The battery adopts a half-battery assembly scheme, the battery model is CR2032, the positive electrode material comprises 70 wt% of active substance, 20 wt% of conductive carbon black (Super P) and 10 wt% of binder (sodium carboxymethylcellulose), wherein the active substance is the prepared embodiment. The lithium sheet is used as a counter electrode, and the electrolyte is LiPF with the concentration of 1mol/L₆As the solute, the solvent is prepared from Ethylene Carbonate (EC), Ethyl Methyl Carbonate (EMC) and dimethyl carbonate (DMC) in a volume ratio of 1:1: 1. The assembly of the lithium-ion half-cell was completed in an argon-protected glove box. The novalr cell test system is used for testing the battery with 200mA g in a voltage range of 0.01-3.0V^-1The constant current cyclic charge and discharge test is performed on the current density.

Example 4 is a silica material without a carbon layer coating.

TABLE 1 cyclability of materials of the examples

Table 1 illustrates: silica uncoated with carbon Material at 200mA g^-1Current density of 100 cycles of discharge specific capacity only left a quarter of the initial specific capacity, whereas the carbon material coated example was 200mA g^-1Current density lower cycle 1The material has higher specific discharge capacity after 00 times. Therefore, the carbon-coated hollow silica composite material prepared by the invention has more excellent energy storage effect.
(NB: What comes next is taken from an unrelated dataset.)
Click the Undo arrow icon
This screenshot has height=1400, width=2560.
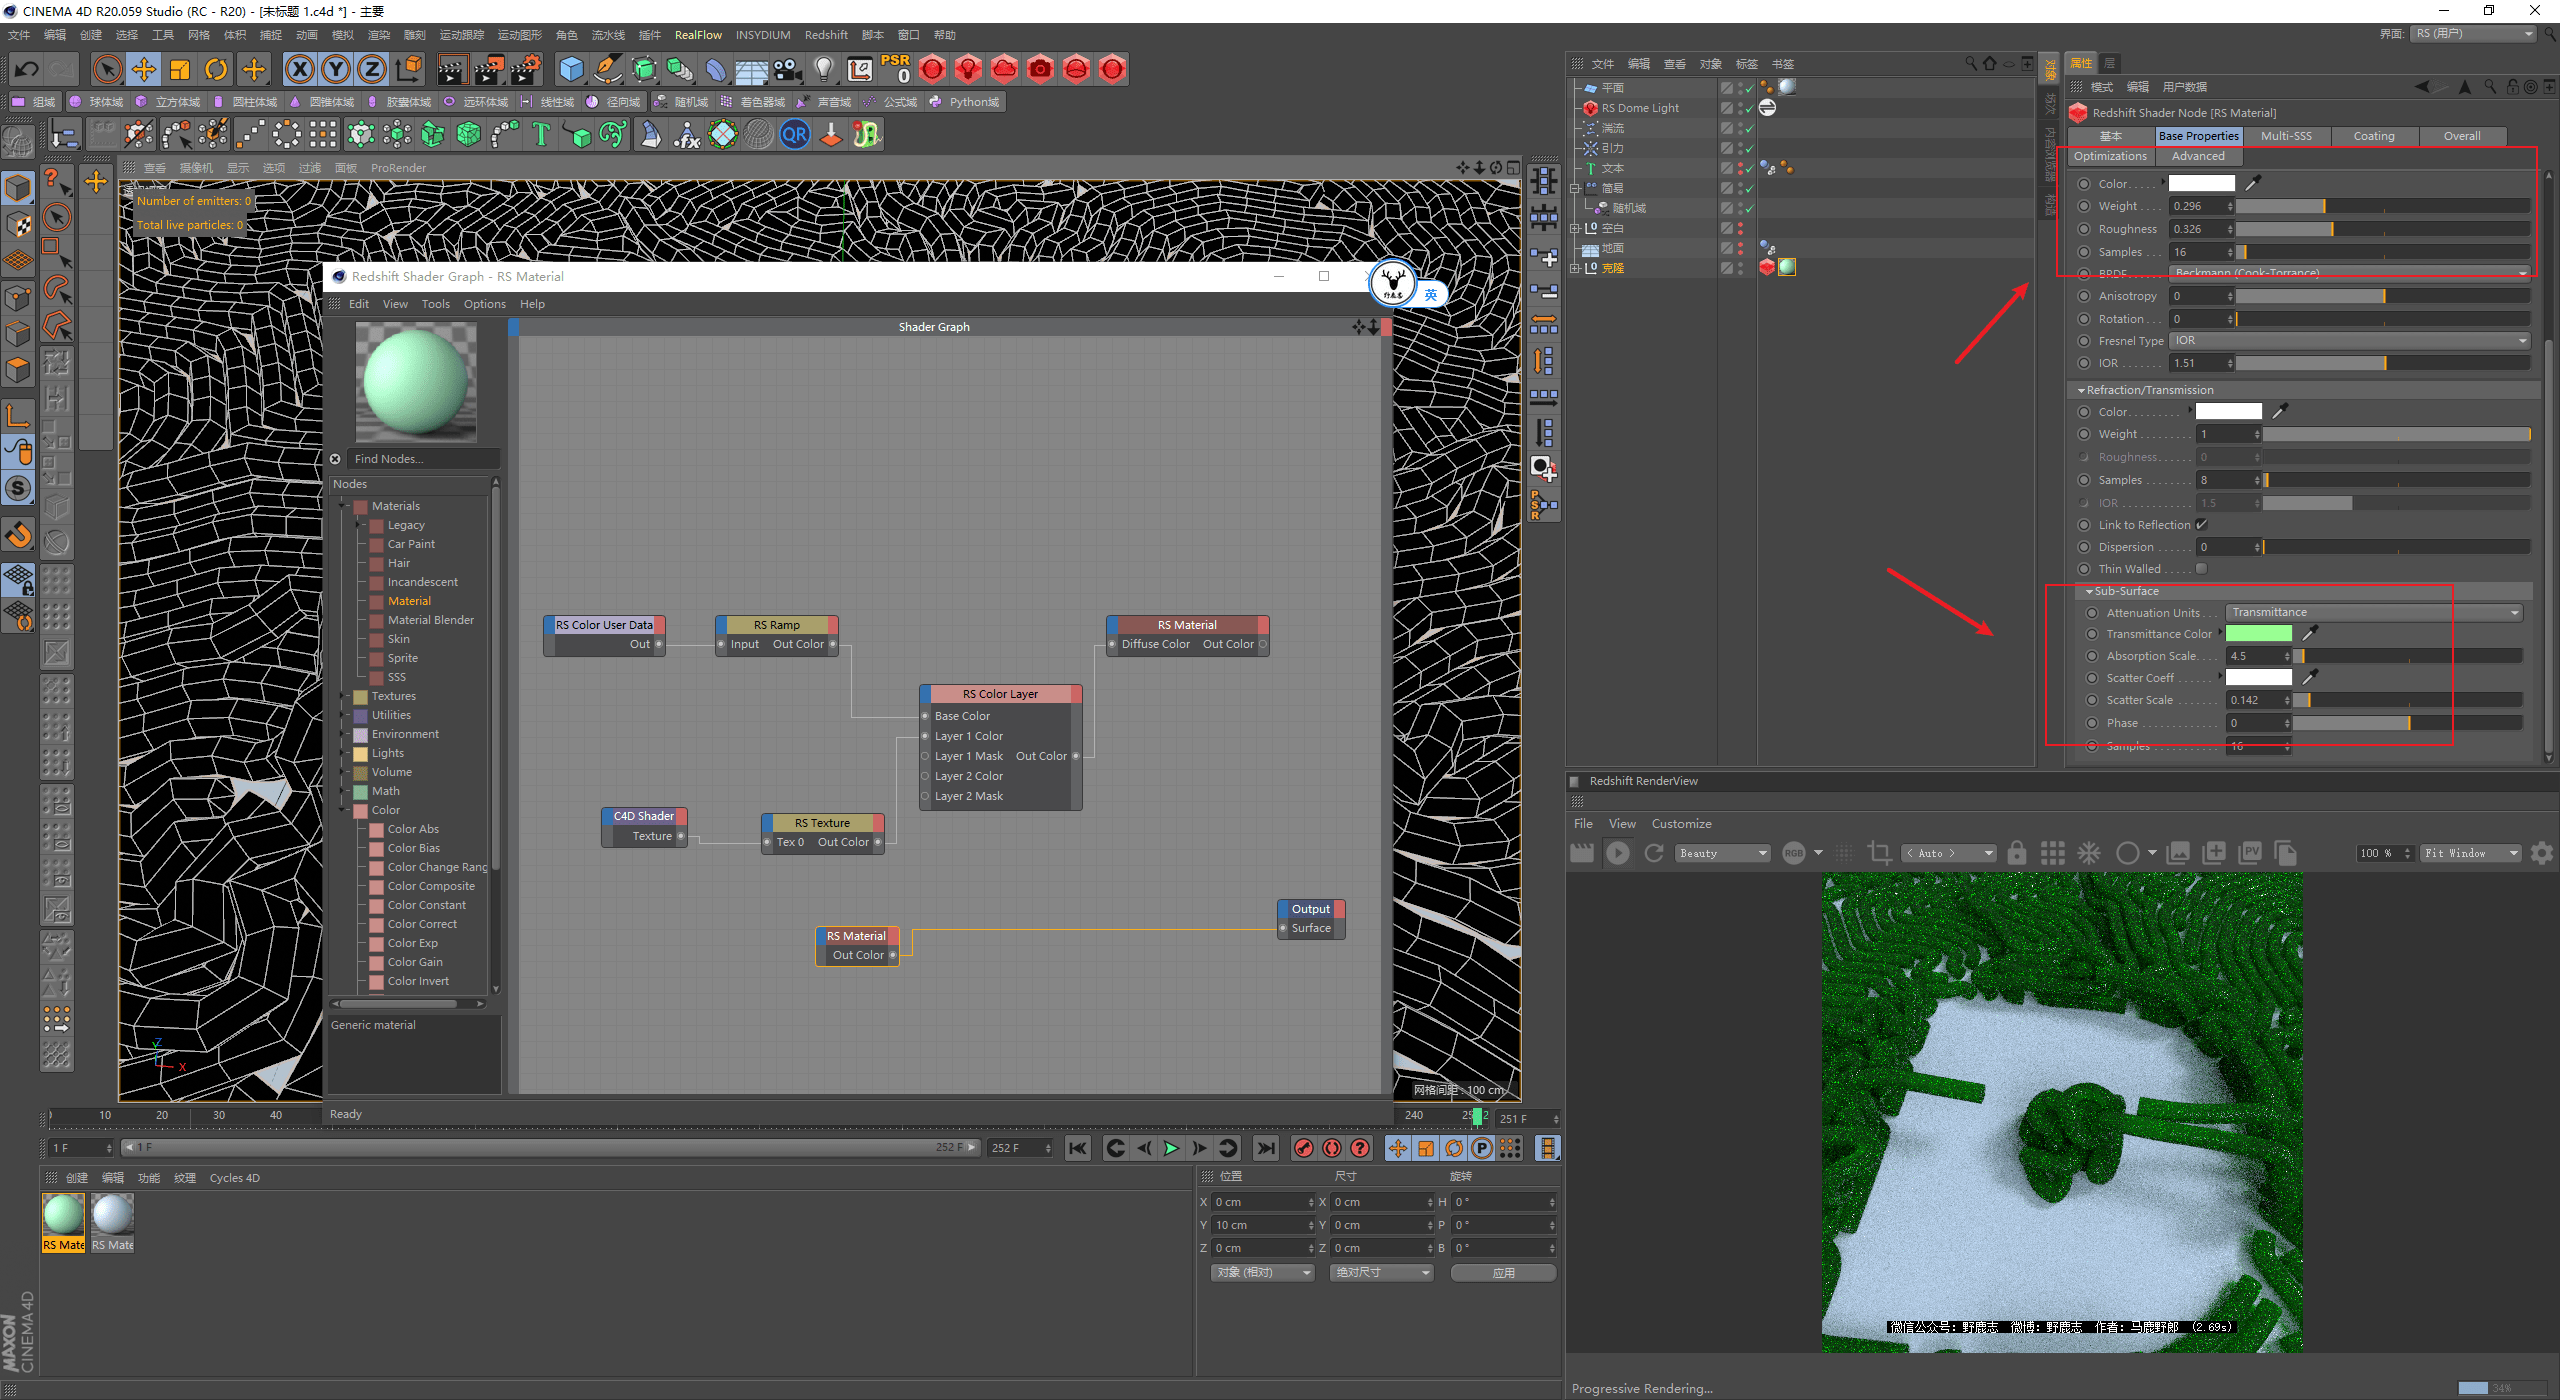27,69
FIG. 1 is an SEM image of carbon-coated silica prepared in example 2 of the present invention. The figure shows that the carbon-coated hollow silica has uniform appearance and good dispersibility.

FIG. 2 is an SEM photograph of silica prepared in example 4 of the present invention. As can be seen from the figure, the hollow silica has the advantages of spherical shape, no fracture, uniform size and particularly good dispersity.
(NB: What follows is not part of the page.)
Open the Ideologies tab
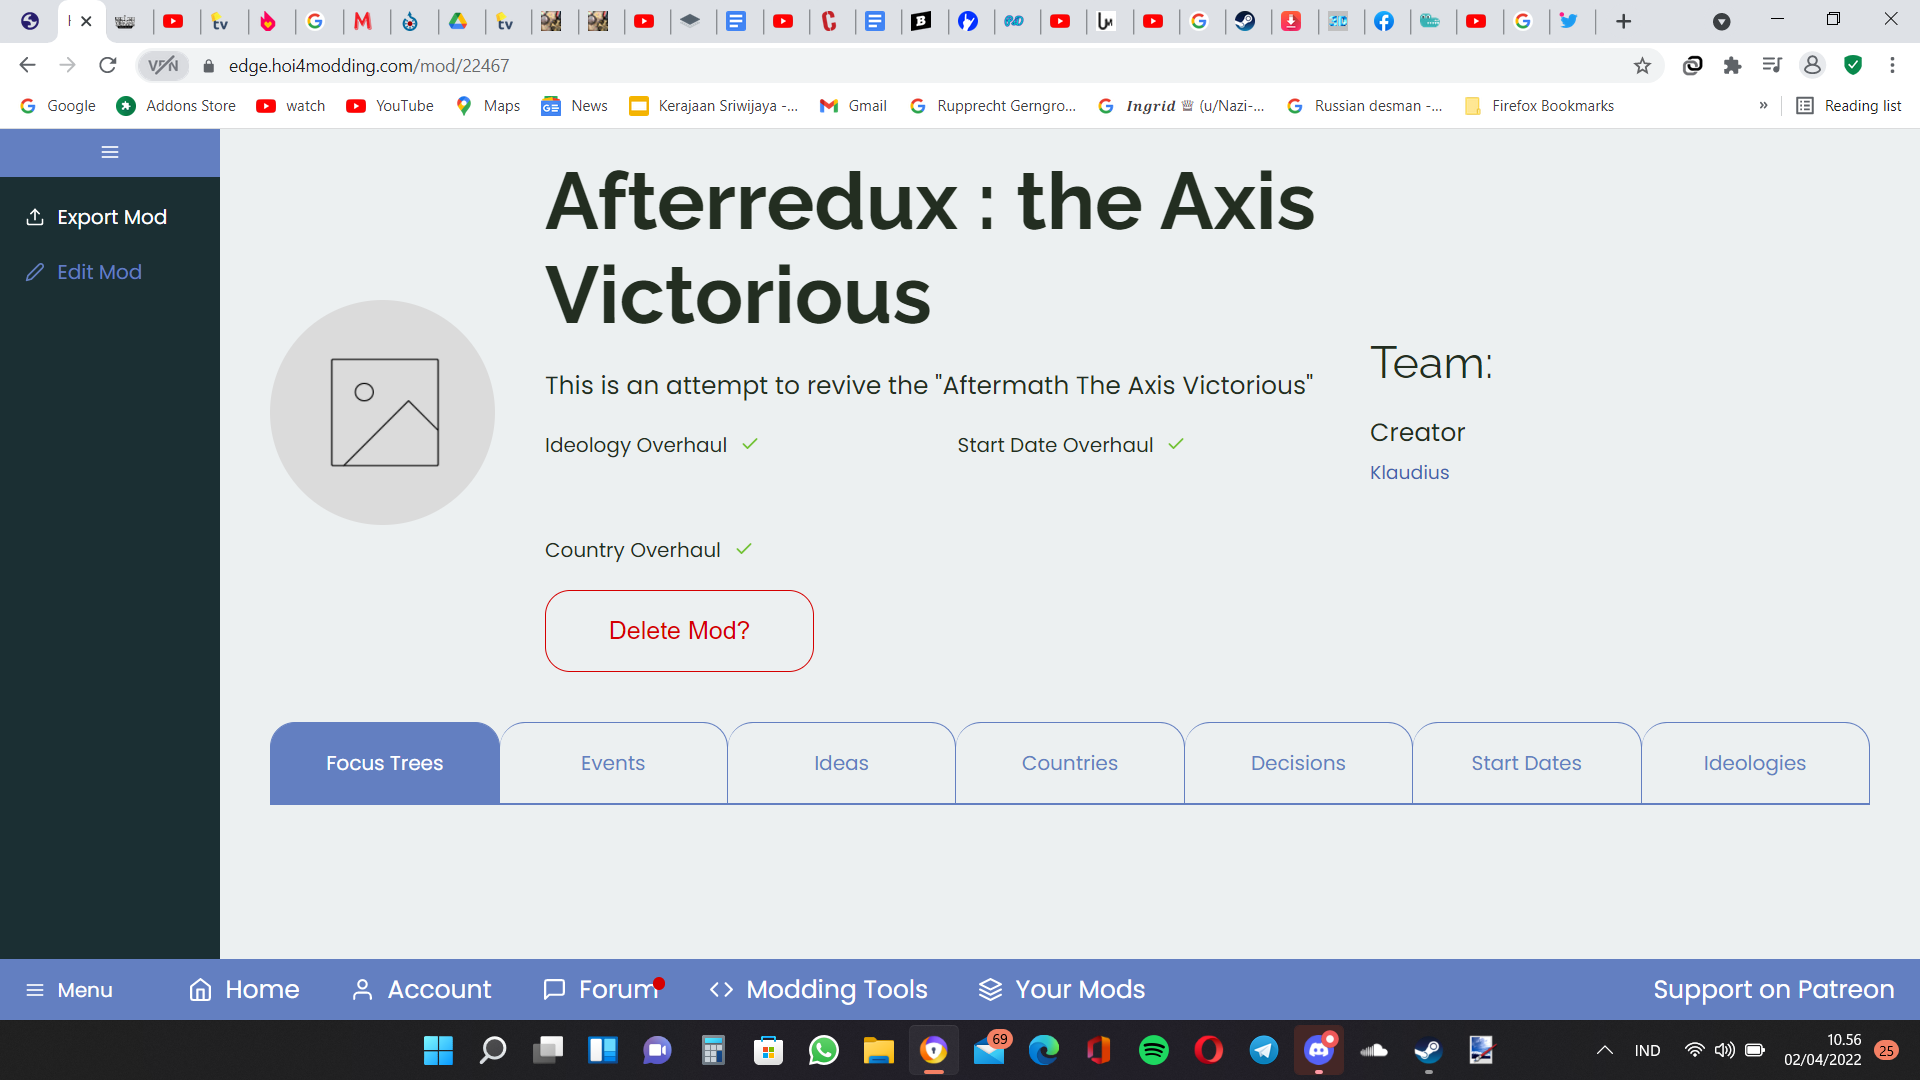tap(1754, 763)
The above embodiments are preferred embodiments of the present invention, but the present invention is not limited to the above embodiments, and any other changes, modifications, substitutions, combinations, and simplifications which do not depart from the spirit and principle of the present invention should be construed as equivalents thereof, and all such changes, modifications, substitutions, and simplifications are intended to be included in the scope of the present invention.